5.5 NO LEGAL ACTION. No injunction or other restraining order
issued by a court of competent jurisdiction that in Asahi's judgment prohibits
the consummation of any of the transactions contemplated hereby shall be in
effect (each party agreeing to use its best efforts in good faith to have any
such injunction or other order lifted), and no governmental action or proceeding
shall have been commenced or threatened in writing seeking any injunction or
other restraining order that seeks to prohibit, restrain, invalidate or set
aside consummation of any of the transactions contemplated hereby.
5.6 PERFORMANCE OF COVENANTS. Buyer shall have performed in all
material respects all of its covenants set forth herein that are required to be
performed at or prior to the Closing Date.
5.7 TRUTH OF REPRESENTATIONS AND WARRANTIES. The representations
and warranties of Buyer contained in this Agreement shall be true and correct in
all material respects at and as of the Closing Date, except as contemplated or
permitted by this Agreement.
5.8 NO MATERIAL ADVERSE CHANGE. Since the date hereof, there shall
not have been any material adverse change in the financial condition, business,
operations, prospects or properties of Quail.
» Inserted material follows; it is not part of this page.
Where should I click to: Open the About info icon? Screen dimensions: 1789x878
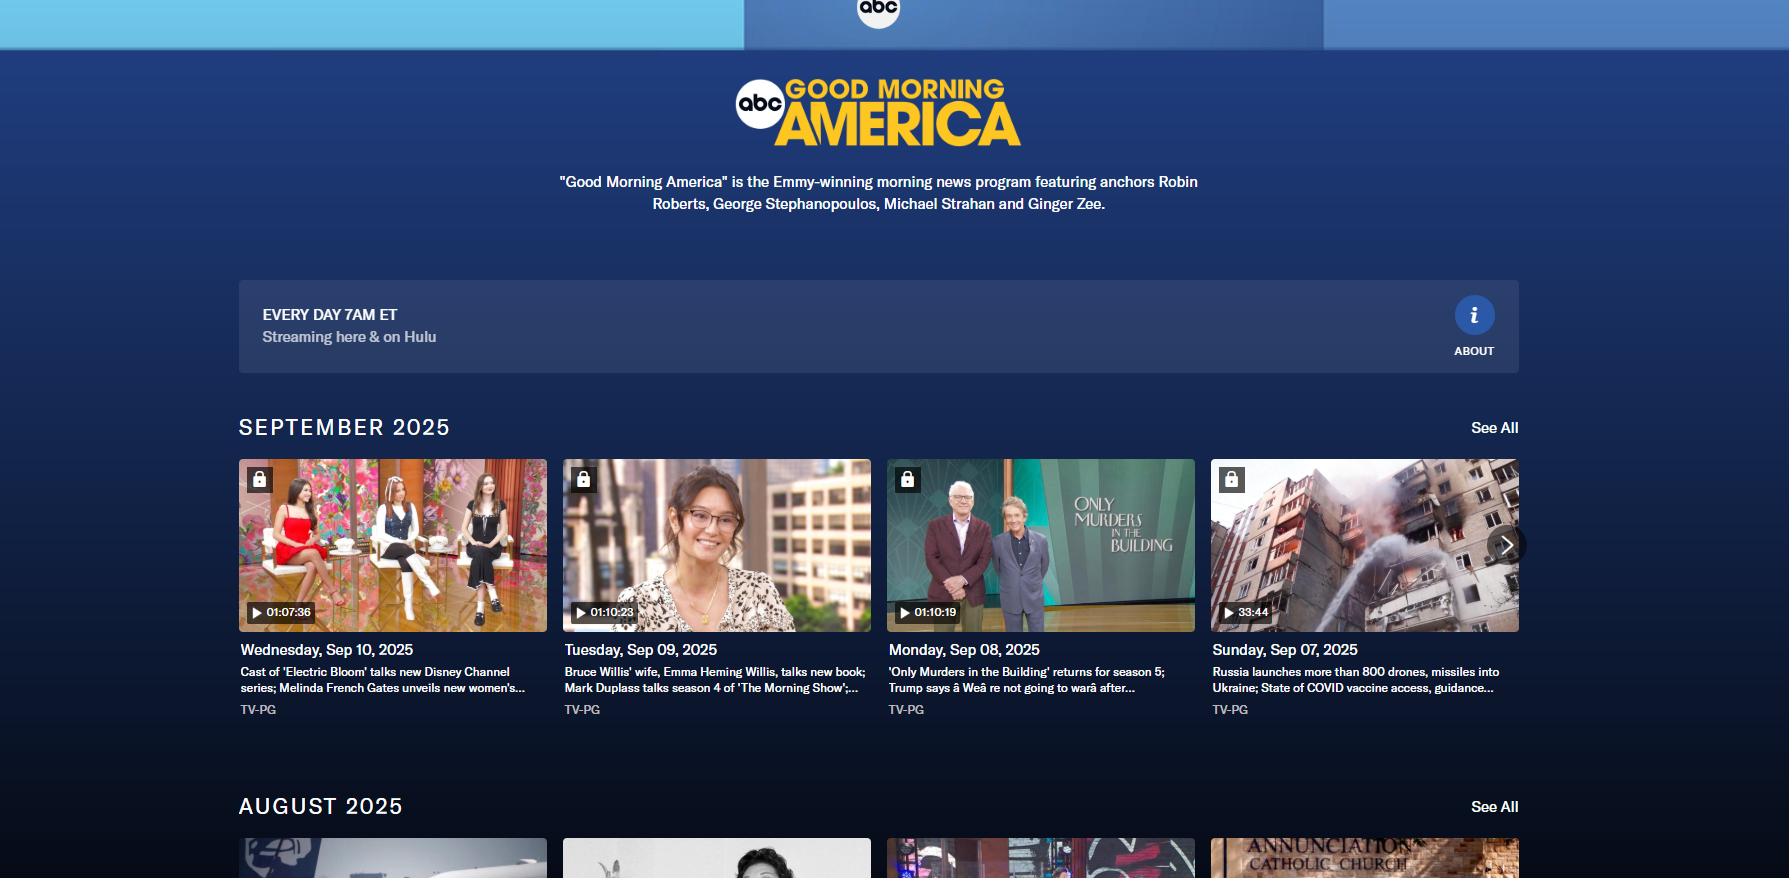coord(1473,316)
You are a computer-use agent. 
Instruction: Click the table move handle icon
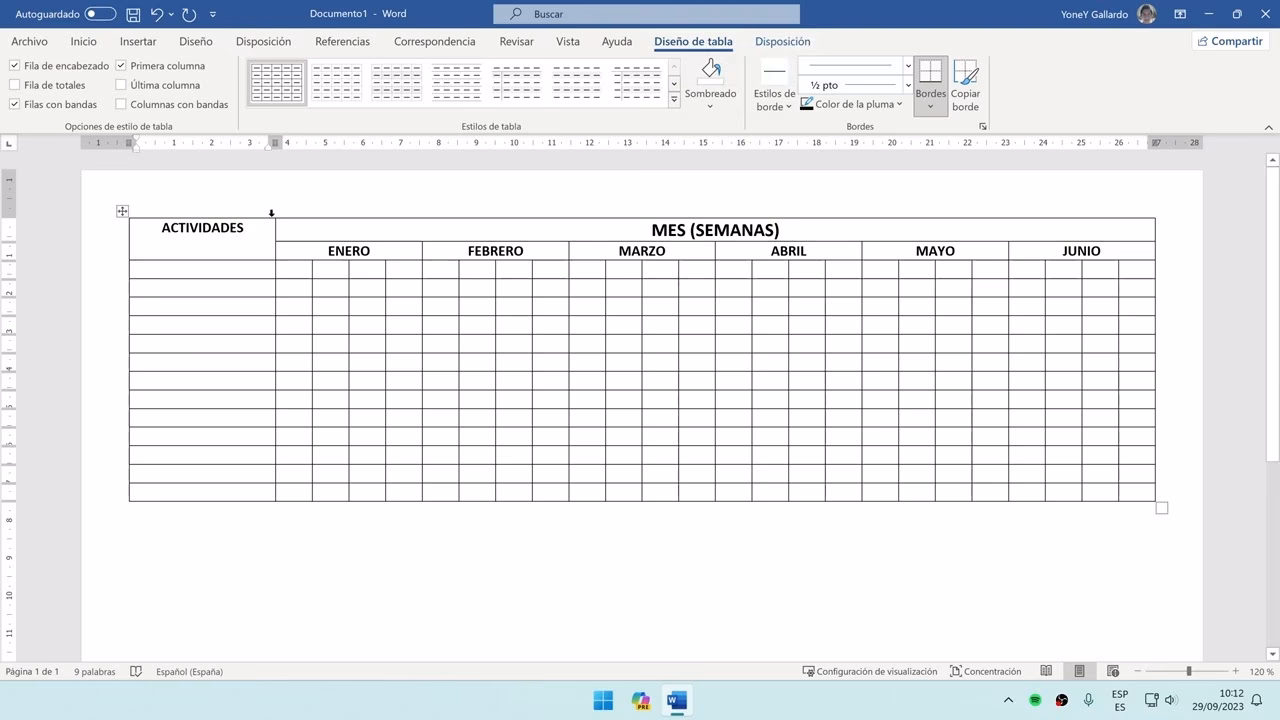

5.9 GENERAL. All instruments, filings and legal and other
proceedings in connection with the transactions contemplated by this Agreement
shall be satisfactory in form and substance to Asahi, and Asahi shall have
received copies of all documents, including records of corporate proceedings,
and certificates which it may have requested in connection therewith, such
documents where appropriate to be certified by proper corporate or governmental
authorities.
Section 6. INDEMNIFICATION; SURVIVAL OF REPRESENTATIONS; POST CLOSING
OBLIGATIONS.
6.1 INDEMNITY OF BUYER.
(a) Asahi shall indemnify, defend and hold harmless Buyer against
and in respect of any and all losses, costs, liabilities, actual damages,
claims, causes of action, litigation, judgments, suits, proceedings, costs,
disbursements, expenses, including but not limited to interest, penalties and
reasonable attorneys' fees, but excluding consequential damages (collectively,
"Losses"), incurred or suffered by Buyer which arise from, are based upon or
relate to, (i) any breach by Asahi of any representation or warranty contained
in the Agreement, or (ii) the failure by Asahi to perform any covenant or
agreement required by this Agreement or any schedule, certificate, exhibit or
other instrument furnished or to be furnished by it pursuant to this Agreement.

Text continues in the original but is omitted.